Exercise description: Render the lines of the material below as a Markdown table with the columns "Row" and "Line", numbering each row and leaving out blank lines. Omit the pictures from your table.
---- Record set
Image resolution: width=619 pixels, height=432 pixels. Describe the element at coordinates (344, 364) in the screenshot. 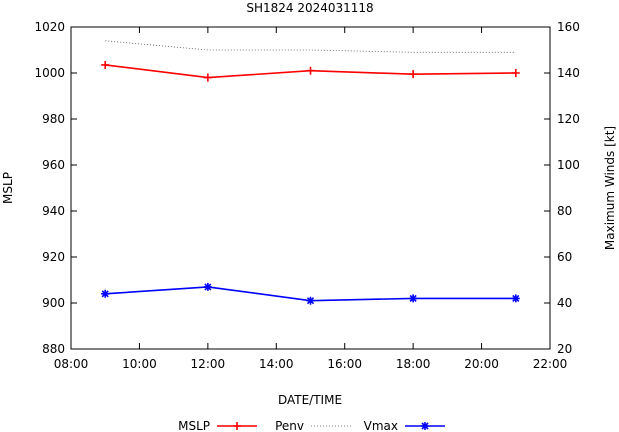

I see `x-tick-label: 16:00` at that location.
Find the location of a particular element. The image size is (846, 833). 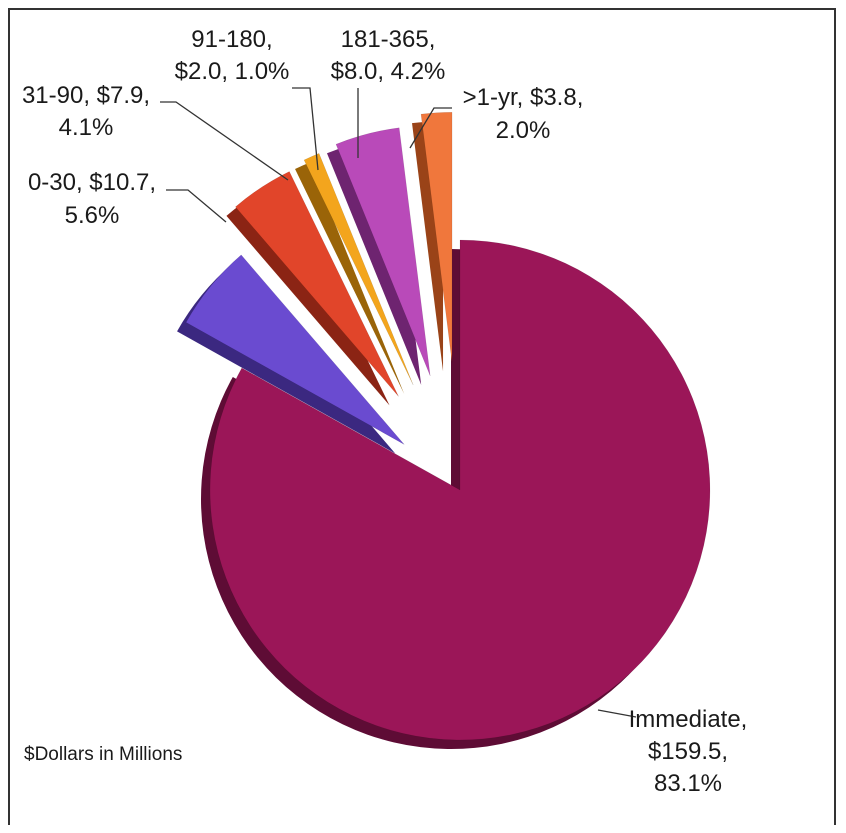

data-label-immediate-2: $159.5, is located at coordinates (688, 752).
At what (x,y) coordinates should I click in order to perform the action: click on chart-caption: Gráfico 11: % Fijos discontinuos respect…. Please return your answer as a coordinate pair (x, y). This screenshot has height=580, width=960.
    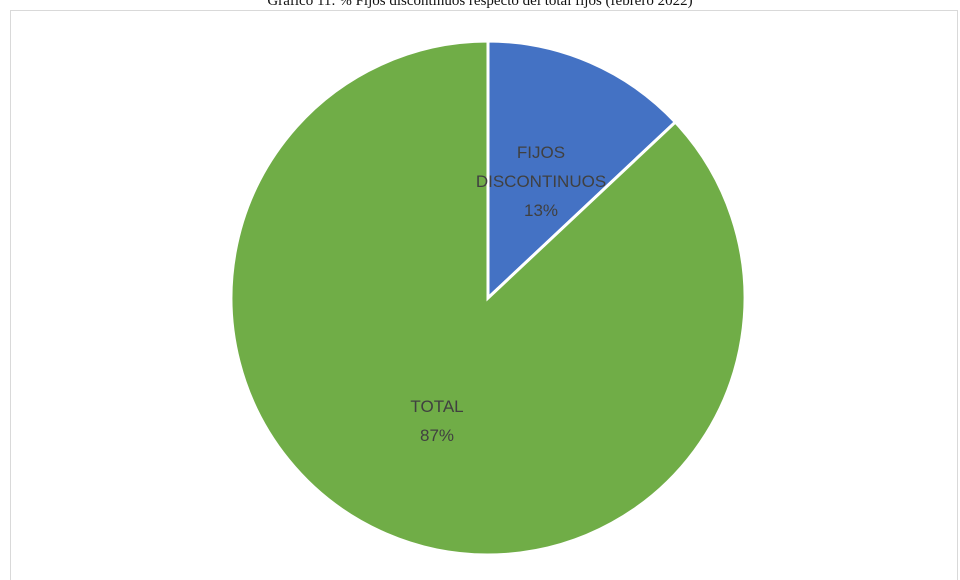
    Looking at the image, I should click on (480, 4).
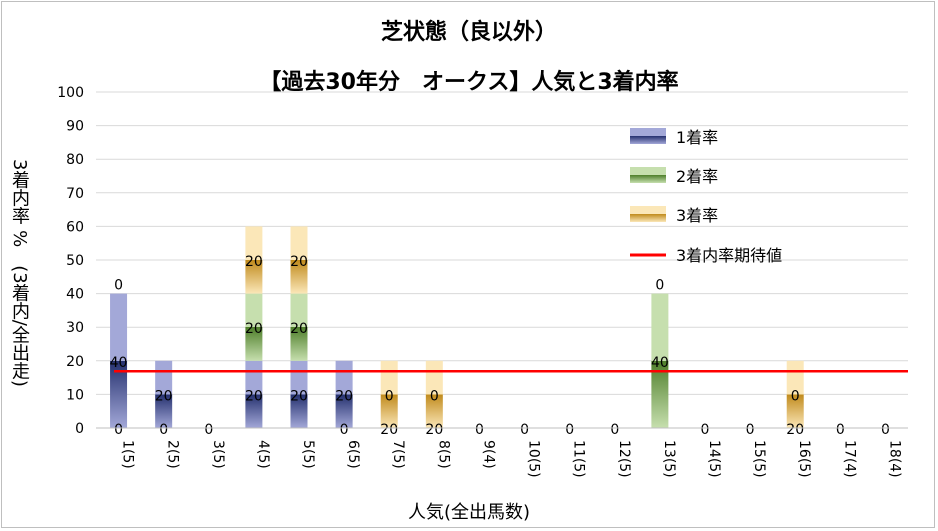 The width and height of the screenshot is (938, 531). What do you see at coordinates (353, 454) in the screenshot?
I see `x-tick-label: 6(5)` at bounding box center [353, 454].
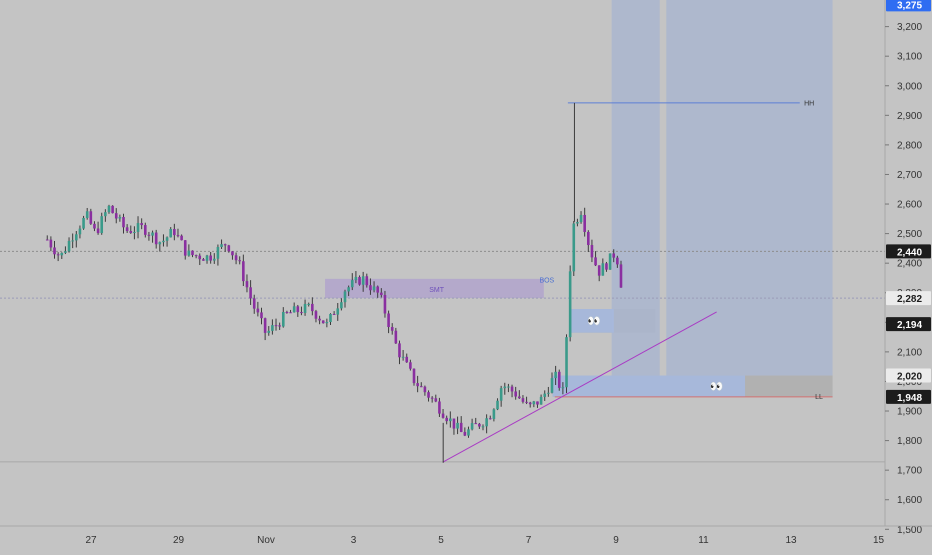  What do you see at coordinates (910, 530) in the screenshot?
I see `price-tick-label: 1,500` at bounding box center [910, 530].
--------
Finished exercise:
| Row | Line |
|---|---|
| 1 | Image resolution: width=619 pixels, height=432 pixels. Describe the element at coordinates (344, 364) in the screenshot.  |
| 2 | I see `x-tick-label: 16:00` at that location. |
| 3 | Find the location of a particular element. The image size is (846, 833).  |
| 4 | data-label-immediate-2: $159.5, is located at coordinates (688, 752). |
| 5 | At what (x,y) coordinates should I click in order to perform the action: click on chart-caption: Gráfico 11: % Fijos discontinuos respect…. Please return your answer as a coordinate pair (x, y). This screenshot has height=580, width=960. |
| 6 |     Looking at the image, I should click on (480, 4). |
| 7 |  The width and height of the screenshot is (938, 531). What do you see at coordinates (353, 454) in the screenshot? |
| 8 | I see `x-tick-label: 6(5)` at bounding box center [353, 454]. |
| 9 |   What do you see at coordinates (910, 530) in the screenshot? |
| 10 | I see `price-tick-label: 1,500` at bounding box center [910, 530]. |